** Set exercise **
Quote the stretch of items from the line containing "Click the red X delete icon" through the line containing "I will pos(876,103).", reproducing each line exactly.

** Material provided **
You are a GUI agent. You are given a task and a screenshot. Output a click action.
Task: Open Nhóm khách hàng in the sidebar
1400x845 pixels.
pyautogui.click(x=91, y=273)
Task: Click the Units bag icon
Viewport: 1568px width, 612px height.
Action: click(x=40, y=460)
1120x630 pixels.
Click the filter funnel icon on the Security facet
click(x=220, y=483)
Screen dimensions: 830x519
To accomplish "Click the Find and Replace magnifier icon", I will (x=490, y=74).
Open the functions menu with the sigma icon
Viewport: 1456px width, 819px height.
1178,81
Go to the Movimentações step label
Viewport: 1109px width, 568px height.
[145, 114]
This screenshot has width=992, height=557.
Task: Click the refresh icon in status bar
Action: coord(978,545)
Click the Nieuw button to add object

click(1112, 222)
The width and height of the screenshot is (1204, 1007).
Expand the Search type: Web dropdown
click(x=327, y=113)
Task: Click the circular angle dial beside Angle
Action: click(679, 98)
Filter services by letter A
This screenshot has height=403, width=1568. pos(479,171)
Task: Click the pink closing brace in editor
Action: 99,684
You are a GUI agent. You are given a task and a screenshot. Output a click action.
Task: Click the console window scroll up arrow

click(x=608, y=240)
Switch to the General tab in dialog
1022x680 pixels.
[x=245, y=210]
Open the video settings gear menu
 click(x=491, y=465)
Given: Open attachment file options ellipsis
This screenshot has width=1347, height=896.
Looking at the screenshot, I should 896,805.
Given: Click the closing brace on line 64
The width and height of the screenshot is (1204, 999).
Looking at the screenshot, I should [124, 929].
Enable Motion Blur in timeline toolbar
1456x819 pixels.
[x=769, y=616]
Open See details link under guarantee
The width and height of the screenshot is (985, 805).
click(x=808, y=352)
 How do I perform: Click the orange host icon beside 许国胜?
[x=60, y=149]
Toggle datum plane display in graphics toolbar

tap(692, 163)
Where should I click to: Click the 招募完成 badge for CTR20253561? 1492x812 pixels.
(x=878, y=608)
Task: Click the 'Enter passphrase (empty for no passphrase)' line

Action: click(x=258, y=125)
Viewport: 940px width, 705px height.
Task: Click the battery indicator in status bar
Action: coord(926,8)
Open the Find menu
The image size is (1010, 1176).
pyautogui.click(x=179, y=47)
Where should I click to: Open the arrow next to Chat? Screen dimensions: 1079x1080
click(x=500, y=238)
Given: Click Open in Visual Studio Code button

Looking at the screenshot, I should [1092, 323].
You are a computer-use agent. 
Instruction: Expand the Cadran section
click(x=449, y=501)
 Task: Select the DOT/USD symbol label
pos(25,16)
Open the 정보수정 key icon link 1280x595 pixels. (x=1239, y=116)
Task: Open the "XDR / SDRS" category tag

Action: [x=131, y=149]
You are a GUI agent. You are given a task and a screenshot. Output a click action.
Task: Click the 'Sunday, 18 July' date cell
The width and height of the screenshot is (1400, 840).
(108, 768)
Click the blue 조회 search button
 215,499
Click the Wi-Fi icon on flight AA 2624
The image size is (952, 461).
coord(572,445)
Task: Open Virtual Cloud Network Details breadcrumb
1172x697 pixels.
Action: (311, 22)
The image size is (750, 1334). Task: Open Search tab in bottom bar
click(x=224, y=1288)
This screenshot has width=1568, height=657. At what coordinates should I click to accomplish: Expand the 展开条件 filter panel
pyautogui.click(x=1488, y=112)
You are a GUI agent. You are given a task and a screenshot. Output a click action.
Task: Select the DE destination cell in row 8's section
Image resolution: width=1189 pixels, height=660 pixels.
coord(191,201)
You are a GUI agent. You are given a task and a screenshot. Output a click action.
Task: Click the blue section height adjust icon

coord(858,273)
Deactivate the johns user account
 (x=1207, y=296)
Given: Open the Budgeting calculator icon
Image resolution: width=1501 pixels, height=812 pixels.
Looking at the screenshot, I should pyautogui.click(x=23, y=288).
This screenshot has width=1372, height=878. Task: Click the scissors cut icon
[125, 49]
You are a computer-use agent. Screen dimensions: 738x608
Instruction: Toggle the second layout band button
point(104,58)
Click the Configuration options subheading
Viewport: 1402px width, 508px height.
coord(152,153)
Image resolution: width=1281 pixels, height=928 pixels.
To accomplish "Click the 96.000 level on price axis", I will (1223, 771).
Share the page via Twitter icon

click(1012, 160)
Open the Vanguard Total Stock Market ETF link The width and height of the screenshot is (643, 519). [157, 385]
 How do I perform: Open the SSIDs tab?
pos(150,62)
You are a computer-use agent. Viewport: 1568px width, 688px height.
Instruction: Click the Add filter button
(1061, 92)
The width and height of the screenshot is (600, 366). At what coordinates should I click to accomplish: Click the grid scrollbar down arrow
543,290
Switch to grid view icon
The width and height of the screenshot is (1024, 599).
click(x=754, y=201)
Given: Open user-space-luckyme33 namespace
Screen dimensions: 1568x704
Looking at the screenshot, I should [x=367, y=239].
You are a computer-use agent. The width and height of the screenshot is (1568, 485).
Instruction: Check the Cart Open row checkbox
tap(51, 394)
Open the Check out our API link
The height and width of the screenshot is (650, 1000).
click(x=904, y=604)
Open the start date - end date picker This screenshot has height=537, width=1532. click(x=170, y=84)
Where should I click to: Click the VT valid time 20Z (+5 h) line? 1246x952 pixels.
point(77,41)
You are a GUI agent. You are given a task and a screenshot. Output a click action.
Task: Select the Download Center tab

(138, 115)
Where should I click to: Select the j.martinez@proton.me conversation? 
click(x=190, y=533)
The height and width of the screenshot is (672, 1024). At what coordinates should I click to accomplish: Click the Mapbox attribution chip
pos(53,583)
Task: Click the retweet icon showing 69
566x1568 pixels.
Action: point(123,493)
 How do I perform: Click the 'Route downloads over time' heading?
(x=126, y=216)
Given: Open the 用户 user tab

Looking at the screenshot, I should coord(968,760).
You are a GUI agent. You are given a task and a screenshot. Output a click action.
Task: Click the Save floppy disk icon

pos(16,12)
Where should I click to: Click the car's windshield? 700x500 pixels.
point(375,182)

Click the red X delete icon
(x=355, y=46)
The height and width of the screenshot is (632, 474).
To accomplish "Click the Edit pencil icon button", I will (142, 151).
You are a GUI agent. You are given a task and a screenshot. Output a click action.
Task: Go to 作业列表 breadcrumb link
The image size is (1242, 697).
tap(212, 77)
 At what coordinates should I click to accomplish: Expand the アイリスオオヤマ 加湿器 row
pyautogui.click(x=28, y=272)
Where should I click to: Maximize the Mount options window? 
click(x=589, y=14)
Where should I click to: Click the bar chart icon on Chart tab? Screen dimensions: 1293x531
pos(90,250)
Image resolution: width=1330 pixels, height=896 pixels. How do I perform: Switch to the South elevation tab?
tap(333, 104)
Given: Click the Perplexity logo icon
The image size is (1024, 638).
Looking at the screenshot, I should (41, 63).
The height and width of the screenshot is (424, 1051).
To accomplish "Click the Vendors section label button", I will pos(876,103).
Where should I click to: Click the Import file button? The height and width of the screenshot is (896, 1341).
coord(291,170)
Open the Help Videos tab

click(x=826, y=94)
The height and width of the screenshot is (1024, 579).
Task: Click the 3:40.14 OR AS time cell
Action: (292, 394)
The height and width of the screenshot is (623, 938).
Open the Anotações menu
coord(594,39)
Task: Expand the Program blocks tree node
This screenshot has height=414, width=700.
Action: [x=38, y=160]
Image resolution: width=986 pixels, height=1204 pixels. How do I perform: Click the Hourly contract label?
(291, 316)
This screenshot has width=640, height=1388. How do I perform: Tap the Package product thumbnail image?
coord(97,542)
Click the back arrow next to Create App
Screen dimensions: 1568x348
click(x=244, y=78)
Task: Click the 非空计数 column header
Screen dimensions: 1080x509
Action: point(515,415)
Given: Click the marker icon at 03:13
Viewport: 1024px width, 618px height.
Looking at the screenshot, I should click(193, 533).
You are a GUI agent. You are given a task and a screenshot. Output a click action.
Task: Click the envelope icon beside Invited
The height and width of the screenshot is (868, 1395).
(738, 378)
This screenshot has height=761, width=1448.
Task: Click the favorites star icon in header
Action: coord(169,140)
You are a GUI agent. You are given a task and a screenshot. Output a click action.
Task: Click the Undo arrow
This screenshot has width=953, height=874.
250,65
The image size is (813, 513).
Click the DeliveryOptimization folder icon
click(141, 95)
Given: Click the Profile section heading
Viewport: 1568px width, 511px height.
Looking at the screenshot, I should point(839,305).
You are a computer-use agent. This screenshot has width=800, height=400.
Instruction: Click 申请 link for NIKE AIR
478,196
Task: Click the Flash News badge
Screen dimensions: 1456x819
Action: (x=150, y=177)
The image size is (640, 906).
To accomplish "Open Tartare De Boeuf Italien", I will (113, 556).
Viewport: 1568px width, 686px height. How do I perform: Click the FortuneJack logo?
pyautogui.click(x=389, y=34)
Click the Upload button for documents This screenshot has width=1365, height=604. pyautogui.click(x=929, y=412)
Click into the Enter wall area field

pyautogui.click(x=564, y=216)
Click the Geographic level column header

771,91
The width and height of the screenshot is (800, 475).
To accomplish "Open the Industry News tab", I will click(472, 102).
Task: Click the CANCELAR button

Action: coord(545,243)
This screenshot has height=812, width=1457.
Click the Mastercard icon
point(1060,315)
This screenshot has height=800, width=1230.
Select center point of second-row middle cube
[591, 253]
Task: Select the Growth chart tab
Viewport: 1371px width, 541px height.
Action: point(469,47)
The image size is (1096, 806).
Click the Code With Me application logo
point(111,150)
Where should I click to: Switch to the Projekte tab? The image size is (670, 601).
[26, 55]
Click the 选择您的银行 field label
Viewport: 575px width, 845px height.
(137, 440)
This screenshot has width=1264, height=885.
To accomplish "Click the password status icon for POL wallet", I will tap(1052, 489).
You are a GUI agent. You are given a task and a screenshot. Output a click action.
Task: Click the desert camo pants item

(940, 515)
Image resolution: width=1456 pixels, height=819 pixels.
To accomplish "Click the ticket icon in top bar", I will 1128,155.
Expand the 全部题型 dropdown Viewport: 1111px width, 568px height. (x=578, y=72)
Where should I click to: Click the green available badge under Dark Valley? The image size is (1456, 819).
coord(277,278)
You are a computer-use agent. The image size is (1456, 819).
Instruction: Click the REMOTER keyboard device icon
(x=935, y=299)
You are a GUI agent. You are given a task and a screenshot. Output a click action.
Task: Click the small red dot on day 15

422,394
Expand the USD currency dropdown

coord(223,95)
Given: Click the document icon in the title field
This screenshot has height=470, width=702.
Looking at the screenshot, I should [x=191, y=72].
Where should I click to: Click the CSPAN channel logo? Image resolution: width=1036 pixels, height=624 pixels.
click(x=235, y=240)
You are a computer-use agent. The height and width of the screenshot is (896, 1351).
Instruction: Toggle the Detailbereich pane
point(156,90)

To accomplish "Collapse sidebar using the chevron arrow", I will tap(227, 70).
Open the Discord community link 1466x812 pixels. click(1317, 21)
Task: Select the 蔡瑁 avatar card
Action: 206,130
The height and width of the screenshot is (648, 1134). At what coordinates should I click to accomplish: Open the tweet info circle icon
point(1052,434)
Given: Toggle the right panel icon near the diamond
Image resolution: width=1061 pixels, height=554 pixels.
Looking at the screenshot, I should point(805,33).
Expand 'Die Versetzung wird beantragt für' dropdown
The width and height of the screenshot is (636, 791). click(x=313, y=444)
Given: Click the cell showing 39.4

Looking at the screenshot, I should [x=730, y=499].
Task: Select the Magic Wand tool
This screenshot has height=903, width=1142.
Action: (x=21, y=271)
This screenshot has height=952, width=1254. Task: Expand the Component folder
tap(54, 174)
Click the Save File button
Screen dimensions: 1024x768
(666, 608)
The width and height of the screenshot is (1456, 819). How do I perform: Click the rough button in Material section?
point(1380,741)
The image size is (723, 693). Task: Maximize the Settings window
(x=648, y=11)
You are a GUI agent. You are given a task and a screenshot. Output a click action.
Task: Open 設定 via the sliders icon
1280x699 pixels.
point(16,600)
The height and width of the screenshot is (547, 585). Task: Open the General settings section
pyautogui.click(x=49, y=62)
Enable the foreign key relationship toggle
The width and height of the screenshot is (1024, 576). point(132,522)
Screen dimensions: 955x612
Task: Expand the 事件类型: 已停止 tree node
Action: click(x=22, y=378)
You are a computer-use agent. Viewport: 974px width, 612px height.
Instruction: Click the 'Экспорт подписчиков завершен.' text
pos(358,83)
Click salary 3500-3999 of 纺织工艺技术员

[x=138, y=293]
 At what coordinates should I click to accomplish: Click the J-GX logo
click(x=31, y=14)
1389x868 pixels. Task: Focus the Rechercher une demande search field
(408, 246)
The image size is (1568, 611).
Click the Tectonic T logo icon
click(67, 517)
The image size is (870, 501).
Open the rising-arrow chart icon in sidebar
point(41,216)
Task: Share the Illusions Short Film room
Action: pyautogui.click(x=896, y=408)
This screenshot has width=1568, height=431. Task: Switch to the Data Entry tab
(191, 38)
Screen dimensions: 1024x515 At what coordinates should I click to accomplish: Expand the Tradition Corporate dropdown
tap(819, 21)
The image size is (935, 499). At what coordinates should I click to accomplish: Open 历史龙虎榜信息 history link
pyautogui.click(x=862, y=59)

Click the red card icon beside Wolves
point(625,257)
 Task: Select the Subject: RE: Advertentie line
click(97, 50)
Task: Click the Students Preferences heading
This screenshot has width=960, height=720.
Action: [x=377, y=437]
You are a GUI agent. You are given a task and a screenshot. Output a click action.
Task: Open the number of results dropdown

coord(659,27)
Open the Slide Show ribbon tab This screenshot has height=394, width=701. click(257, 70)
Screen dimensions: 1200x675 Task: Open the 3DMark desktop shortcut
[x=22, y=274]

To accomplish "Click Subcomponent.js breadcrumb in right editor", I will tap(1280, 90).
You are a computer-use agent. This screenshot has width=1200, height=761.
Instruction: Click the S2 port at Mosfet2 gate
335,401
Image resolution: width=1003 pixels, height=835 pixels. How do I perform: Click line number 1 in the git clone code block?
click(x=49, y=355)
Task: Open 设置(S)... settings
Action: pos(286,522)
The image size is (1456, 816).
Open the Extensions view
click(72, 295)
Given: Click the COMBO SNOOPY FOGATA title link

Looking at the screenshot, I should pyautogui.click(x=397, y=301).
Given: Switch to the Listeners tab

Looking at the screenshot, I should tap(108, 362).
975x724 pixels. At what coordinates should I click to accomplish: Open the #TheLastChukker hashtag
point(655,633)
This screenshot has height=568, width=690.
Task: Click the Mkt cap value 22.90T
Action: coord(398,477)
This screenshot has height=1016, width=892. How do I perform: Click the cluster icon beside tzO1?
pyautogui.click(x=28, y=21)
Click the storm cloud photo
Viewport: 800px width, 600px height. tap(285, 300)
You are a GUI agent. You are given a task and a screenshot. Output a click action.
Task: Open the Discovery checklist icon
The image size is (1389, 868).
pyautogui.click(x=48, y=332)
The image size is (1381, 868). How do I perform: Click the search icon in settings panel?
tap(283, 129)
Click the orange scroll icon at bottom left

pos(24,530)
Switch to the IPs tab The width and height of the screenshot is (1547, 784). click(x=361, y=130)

** Response to the exercise **
Click the red X delete icon
(x=355, y=46)
The height and width of the screenshot is (632, 474).
To accomplish "Click the Edit pencil icon button", I will (142, 151).
You are a GUI agent. You are given a task and a screenshot. Output a click action.
Task: Go to 作业列表 breadcrumb link
The image size is (1242, 697).
tap(212, 77)
 At what coordinates should I click to accomplish: Expand the アイリスオオヤマ 加湿器 row
pyautogui.click(x=28, y=272)
Where should I click to: Maximize the Mount options window? 
click(x=589, y=14)
Where should I click to: Click the bar chart icon on Chart tab? Screen dimensions: 1293x531
pos(90,250)
Image resolution: width=1330 pixels, height=896 pixels. How do I perform: Switch to the South elevation tab?
tap(333, 104)
Given: Click the Perplexity logo icon
The image size is (1024, 638).
Looking at the screenshot, I should (41, 63).
The height and width of the screenshot is (424, 1051).
To accomplish "Click the Vendors section label button", I will pos(876,103).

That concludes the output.